[Lußheimer Nachrichten: Aus den Fraktionen – Ausgabe Januar 2020]

Gemeindebücherei. Mit neuem Schwung Entwicklungspotentiale nutzen.

Unser Antrag zur Aufstockung des Bücherei-Etats hat Wirkung gezeigt, die Ausleihzahlen und Nutzerzahlen haben sich positiv entwickelt. Nun liegt es daran, die bisherigen Entwicklungen aufzunehmen und die Rahmenbedingungen für eine moderne, zukunftsfähige Bücherei zu schaffen.
Wir hatten ein jährliches Budget von 10.000 Euro beantragt, um die Materialbestände zu erneuern. Nachdem die Kinderbücher und Hörbücher sichtlich erneuert wurden, gibt es nun immer noch Bedarf, speziell im Sachbuchbereich für Kinder.
Unsere Vision geht klar über die Erneuerung des Materialbestands hinaus, denn die Erfordernisse einer Bücherei im Jahr 2020 sind anders als 1980. Während damals die Präsentation der Medien klar im Vordergrund stand, ist die Bücherei in vielen Gemeinden nun ein Ort der Begegnung und des sozialen Austauschs. Eine Kaffeemaschine wäre schon ein Anfang. Die Büchereiausstattung muss unserer Ansicht nach dringend um zwei weitere Positionen erweitert werden: Die Bücherei benötigt eine Recherchestation, so dass die Medien vor Ort nach Schlagworten durchsucht werden können. Des Weiteren ist die von uns geforderte Hörstation für Hörbücher ein weiteres Qualitätsmerkmal.
Langfristig müssen wir die Bücherei als sozialen Treffpunkt für alle verstehen, vielleicht sogar als Aufenthaltsort für Schülerinnen und Schüler, die an ein bis zwei Schreibtischen Referate ausarbeiten können. Aktionen wie »Heiß auf Lesen«, bei der 88 Grundschüler teilnahmen und die vielen Besucher aus dem Grundschulbereich in der Bücherei zeigen, dass es hier Potentiale gibt. Ebenso gibt es Möglichkeiten der individuellen Leseförderung, nur so können sozial benachteiligte Kinder spielend die notwendige Lesepraxis bekommen.

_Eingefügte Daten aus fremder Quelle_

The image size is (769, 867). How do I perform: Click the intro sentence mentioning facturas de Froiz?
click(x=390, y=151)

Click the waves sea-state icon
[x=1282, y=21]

Es liegt uns viel daran, die Rahmenbedingungen so zu gestalten, dass die Einwohnerinnen und Einwohner eine gutsortierte und moderne Bücherei in der Mitte des Orts vorfinden. Der Büchereistandort hat sich bewährt und muss nun noch weiter optimiert werden. Von daher müssen wir einen Grundsatzbeschluss über den zukünftigen Büchereistandort fällen, nur dann können wir die notwendigen Investitionen tätigen. Im Sommer ist es zu warm, im Winter zu kalt. Mit kleinen Maßnahmen wie Dämm/Isolierfolien an der Fensterfront, könnten wir eine nachhaltige Wirkung erzielen, Heizkosten sparen und für ein angenehmeres Raumklima sorgen.

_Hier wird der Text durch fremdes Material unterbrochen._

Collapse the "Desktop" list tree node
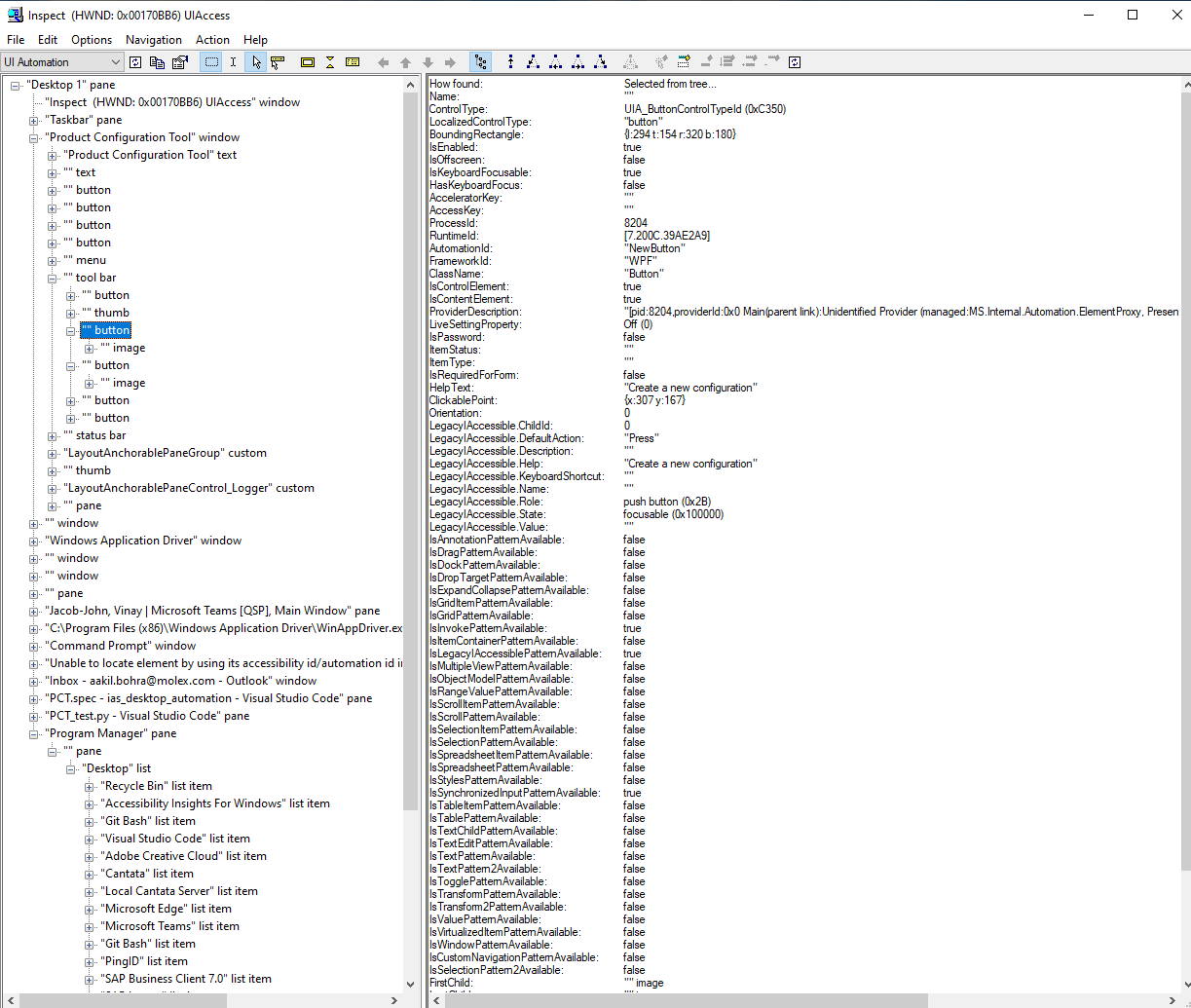This screenshot has width=1191, height=1008. point(69,767)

Kunst. Erhaltenswert und vorzeigenswert.
Bei unseren Haushaltsanträgen werden wir weiterhin das kulturelle Leben in Neulußheim im Blick behalten, so müssen wir nun dringend Geld zur Verfügung stellen, um die vielen öffentlichen Kunstwerke in Neulußheim zu erhalten. Wir fordern ebenso einen Ortsplan, in dem die Kunstwerke für Kunstinteressierte eingezeichnet sind. Wir haben viel zu bieten in Neulußheim – wir müssen es nur bekannt machen.

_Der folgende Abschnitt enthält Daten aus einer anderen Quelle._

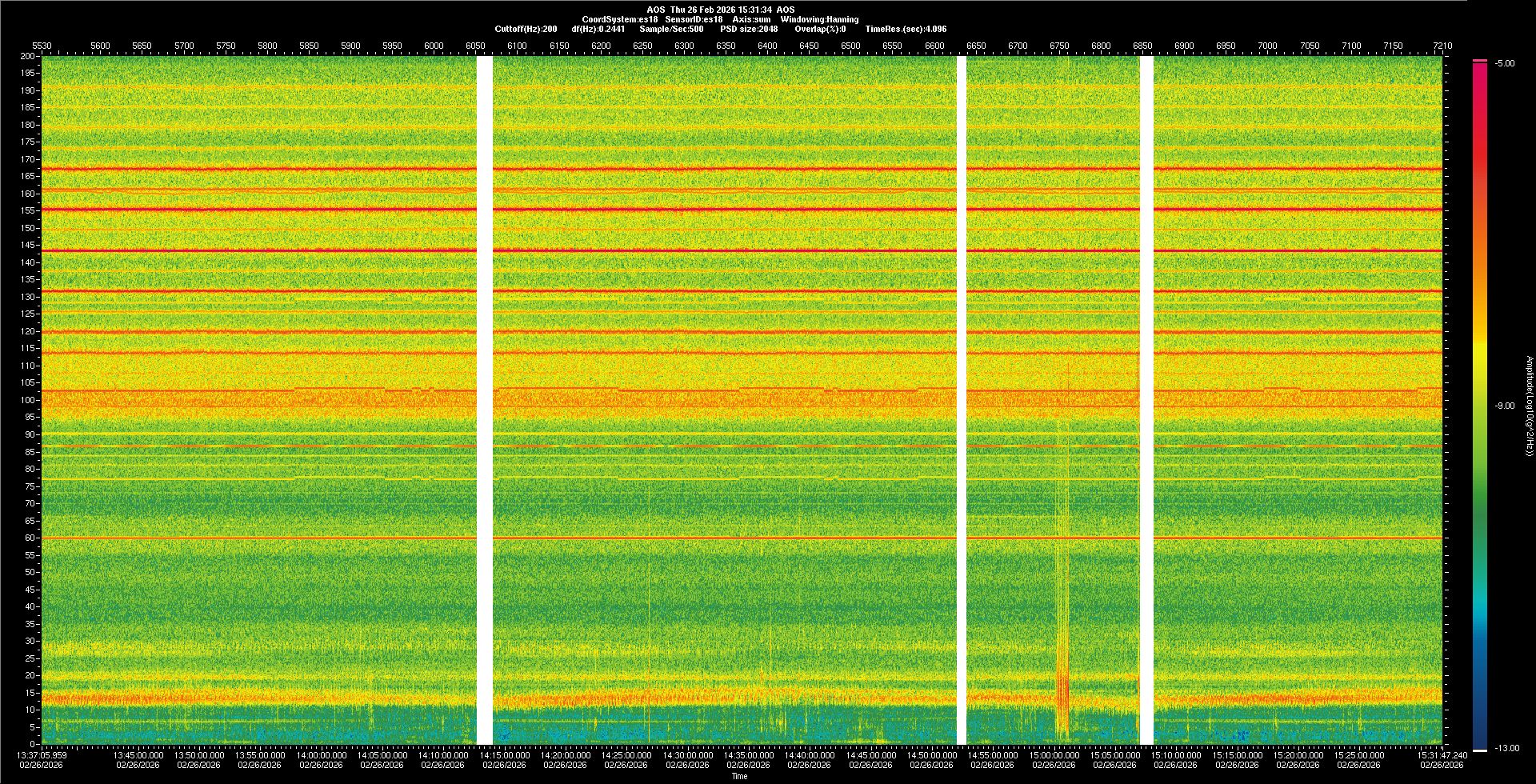Screen dimensions: 1536x784
Task: Click the -13.00 colorbar minimum label
Action: 1507,748
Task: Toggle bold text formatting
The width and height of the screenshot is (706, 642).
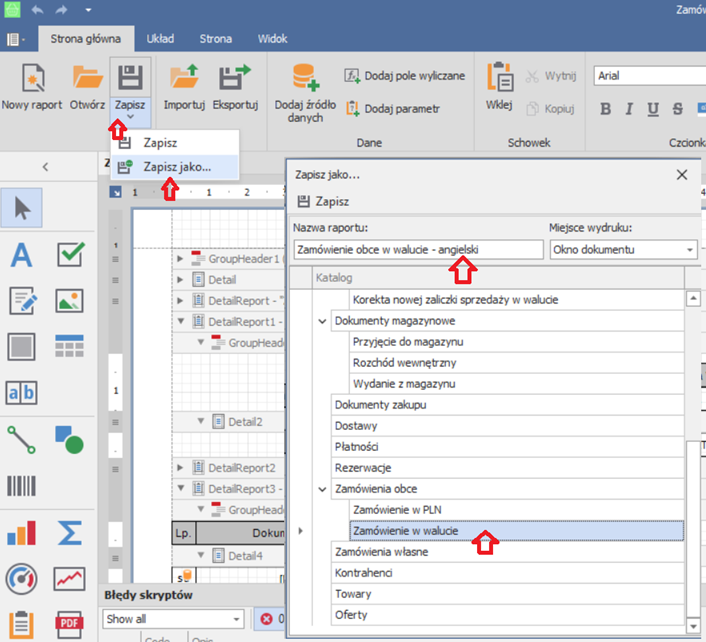Action: click(606, 109)
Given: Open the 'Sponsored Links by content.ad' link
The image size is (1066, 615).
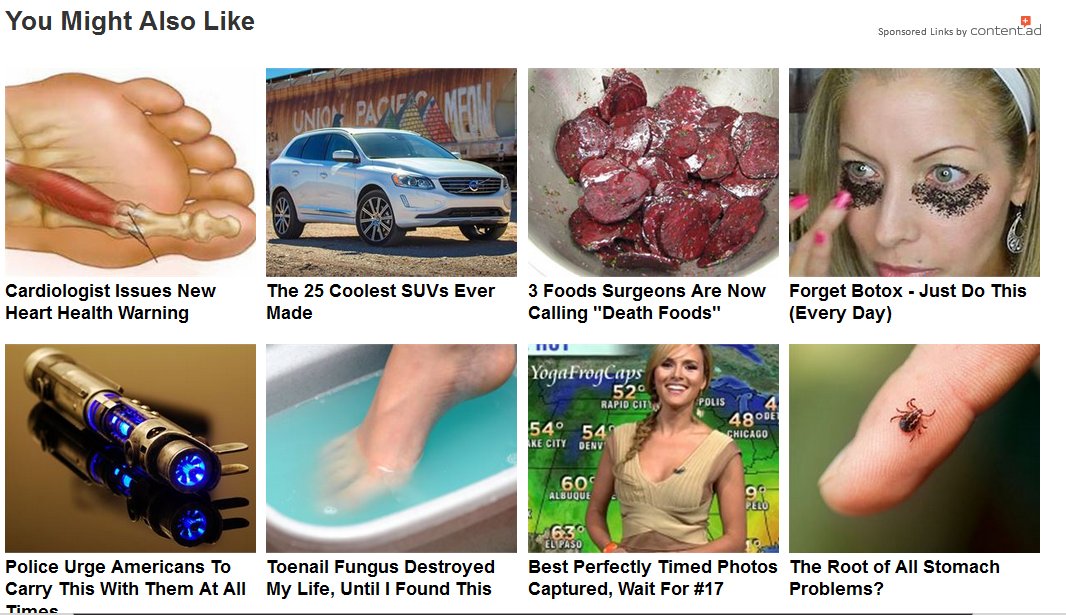Looking at the screenshot, I should (959, 31).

Ein Thema, welches bewegt. Verkehr.

Das Thema »Verkehr« hat unsere Gemeinde im Jahr 2019 bewegt. Leider bewegt sich an unseren Baustellen nicht ganz so viel: Die Sanierung der Rheinbrücke dauert ein Jahr länger und die Aufzüge am Bahnhof sind noch immer nicht in Betrieb. Wir haben im Gemeinderat zumindest die Projekte mit angestoßen, die in unserem Einflussbereich liegen: Tempo 30 in zwei Hauptstraßen (Altlußheimer Straße und St. Leoner-Straße), unser Kompromissvorschlag für Tempo 50 in der Hockenheimer Straße und Waghäuseler Straße wurde angenommen und Straßensanierungen in der Carl-Benz-Straße und der Kornstraße werden in Angriff genommen; die Waghäuseler Straße wird im Bereich des Hochhauses überplant.

CDU. Vor Ort.

Die CDU-Fraktion veranstaltet am Samstag, 25. Januar einen Glühweinabend, an dem die Fraktionsmitglieder zu Gesprächen zur Verfügung stehen. Der Glühweinabend findet um 18 Uhr bei unserem Fraktionsvorsitzenden Thomas Birkenmaier in der Kornstraße 27 statt.